"What do you mean?"
"Don't you know where we are bound?" added Grego, a Portuguese.
"No."
"You may know now; you must know soon. We are bound to the coast of Africa, for a cargo of niggers," laughed Grego.
I believed it.
CHAPTER XIII.
IN WHICH PHIL GOES AFT, WITH OTHERS OF THE CREW, AND THEN GOES FORWARD.
I believed that the Michigan was bound to the coast of Africa for a cargo of slaves. The boatman who had tried to assist me to escape had said as much to me, though I did not understand it at the time. Captain Farraday declared that he should make his fortune on this voyage; and Waterford was desperate enough to do anything. The bark was certainly ten or twelve hundred miles south of her proper latitude if she was bound up the Mediterranean.

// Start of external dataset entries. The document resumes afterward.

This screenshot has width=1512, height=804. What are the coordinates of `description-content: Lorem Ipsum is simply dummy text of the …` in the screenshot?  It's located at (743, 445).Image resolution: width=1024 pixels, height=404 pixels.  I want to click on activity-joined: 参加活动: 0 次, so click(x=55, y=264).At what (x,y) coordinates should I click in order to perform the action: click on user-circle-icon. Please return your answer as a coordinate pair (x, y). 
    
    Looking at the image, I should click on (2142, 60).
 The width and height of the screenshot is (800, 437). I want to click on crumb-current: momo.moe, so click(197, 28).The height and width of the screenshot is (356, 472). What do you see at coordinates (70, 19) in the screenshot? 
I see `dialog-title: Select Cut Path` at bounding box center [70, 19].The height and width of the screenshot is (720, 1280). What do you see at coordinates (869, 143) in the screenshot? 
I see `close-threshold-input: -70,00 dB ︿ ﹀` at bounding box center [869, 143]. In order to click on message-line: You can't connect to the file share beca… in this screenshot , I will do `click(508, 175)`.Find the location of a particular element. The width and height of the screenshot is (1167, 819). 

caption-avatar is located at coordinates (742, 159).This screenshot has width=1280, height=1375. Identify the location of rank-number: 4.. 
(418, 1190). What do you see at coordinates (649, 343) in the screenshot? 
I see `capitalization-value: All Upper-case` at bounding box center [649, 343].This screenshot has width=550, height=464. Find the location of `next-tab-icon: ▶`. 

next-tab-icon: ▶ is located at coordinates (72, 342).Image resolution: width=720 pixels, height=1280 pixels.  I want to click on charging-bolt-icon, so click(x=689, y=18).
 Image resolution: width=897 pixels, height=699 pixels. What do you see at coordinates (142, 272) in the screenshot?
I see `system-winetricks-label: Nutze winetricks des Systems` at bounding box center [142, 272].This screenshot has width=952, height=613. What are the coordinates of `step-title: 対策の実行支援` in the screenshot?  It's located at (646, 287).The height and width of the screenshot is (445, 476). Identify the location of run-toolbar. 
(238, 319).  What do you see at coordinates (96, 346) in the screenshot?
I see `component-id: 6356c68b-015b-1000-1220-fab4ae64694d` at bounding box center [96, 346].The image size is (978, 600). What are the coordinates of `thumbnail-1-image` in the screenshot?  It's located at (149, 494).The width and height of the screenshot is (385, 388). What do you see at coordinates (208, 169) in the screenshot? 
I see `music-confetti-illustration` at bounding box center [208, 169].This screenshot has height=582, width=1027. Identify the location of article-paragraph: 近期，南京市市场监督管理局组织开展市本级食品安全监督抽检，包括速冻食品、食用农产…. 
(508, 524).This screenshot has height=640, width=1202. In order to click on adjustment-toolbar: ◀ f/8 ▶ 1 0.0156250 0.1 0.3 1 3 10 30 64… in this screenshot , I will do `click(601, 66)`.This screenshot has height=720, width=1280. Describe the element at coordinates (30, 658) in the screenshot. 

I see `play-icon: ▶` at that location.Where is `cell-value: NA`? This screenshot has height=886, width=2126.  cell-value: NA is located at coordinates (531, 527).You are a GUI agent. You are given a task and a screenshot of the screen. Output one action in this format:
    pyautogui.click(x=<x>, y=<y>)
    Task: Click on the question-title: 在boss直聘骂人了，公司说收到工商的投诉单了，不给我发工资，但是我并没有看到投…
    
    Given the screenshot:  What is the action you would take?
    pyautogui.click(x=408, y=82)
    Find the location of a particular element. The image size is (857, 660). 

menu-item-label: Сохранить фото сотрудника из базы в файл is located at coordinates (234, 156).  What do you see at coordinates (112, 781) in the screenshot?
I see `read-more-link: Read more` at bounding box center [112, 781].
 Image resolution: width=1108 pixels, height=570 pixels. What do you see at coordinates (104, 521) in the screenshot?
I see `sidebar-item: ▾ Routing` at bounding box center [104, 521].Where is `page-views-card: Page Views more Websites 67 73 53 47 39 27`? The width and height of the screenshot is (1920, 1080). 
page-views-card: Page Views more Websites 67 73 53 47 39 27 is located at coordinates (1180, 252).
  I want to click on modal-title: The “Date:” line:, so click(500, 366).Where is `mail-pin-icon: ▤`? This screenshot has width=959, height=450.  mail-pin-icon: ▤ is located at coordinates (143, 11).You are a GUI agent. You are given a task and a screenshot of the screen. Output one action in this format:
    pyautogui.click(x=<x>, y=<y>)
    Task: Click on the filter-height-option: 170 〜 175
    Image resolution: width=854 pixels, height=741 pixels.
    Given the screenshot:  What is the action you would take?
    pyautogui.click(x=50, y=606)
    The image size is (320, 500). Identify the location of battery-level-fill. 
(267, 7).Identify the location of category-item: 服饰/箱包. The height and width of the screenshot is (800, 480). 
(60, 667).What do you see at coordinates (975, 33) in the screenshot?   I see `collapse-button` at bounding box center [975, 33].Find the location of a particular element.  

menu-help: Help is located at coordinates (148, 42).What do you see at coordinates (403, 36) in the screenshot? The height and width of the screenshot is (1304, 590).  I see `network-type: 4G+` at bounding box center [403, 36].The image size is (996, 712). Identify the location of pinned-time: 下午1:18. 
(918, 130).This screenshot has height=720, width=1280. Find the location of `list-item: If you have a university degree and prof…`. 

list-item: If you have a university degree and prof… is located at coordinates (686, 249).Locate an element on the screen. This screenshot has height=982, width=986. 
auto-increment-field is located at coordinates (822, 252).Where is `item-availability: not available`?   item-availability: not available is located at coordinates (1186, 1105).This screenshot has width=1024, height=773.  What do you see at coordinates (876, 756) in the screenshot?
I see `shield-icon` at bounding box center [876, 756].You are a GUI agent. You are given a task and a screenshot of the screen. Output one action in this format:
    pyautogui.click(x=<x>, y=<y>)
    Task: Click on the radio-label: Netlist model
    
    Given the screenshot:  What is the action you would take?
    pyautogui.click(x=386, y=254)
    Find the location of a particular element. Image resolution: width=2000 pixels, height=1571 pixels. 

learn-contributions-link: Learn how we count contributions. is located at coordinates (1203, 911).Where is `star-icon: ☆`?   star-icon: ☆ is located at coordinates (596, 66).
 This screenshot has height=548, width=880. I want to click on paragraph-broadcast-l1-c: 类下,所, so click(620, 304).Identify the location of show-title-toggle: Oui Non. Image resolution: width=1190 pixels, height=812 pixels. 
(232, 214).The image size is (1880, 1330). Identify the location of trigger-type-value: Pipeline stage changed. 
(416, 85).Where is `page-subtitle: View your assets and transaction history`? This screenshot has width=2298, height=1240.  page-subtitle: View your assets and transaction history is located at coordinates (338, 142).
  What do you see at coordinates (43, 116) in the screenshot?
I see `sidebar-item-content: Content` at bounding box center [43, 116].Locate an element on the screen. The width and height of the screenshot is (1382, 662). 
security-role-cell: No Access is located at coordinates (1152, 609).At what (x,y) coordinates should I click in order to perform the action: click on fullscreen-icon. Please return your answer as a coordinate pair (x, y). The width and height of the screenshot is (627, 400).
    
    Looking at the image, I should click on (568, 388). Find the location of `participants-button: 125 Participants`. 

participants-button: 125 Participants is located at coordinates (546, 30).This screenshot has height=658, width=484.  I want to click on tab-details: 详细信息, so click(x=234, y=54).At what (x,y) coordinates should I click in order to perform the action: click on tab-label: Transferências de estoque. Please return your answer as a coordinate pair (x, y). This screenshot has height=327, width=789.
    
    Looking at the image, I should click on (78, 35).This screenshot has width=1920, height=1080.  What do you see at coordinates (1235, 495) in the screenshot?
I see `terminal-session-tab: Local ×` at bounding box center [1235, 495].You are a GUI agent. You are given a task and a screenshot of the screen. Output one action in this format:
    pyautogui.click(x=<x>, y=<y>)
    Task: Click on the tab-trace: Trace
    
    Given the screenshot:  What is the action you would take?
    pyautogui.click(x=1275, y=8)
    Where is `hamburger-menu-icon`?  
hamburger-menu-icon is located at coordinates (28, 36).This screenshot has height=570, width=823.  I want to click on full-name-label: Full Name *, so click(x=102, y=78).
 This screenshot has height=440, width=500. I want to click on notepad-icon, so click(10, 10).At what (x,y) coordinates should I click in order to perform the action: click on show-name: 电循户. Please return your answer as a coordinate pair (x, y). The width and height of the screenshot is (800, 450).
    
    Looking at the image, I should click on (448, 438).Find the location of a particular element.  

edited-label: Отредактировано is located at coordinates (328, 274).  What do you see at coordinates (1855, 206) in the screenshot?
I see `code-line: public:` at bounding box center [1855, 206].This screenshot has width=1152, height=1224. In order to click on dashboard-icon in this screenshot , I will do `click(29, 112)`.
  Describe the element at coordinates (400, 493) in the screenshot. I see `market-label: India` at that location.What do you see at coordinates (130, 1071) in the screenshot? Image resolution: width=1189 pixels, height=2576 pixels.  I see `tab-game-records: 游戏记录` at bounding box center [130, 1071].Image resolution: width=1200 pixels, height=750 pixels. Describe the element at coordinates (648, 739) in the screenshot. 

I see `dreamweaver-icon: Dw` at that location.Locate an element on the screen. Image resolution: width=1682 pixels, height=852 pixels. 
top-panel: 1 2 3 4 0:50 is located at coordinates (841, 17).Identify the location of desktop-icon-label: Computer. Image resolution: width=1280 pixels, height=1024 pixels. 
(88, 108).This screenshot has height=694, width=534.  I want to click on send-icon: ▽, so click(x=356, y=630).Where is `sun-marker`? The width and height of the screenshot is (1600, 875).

If there was anything in the world which I regarded as more horrible and wicked than anything else, it was the slave trade. At the time of which I write, in spite of the vigilance of the British and American cruisers on the African coast, several vessels had been successful in running cargoes of negroes to Cuba. The profits of the trade were so enormous that large wages could be paid to crews, and the vessel sacrificed at the end. It was evident to me that the Spanish and Portuguese seamen on board had been shipped for a slave voyage, or they would not have known the destination of the bark. We had often heard them talking together in their own language; but, as none of the crew understood it, their secret was safe till they or the officers chose to divulge it.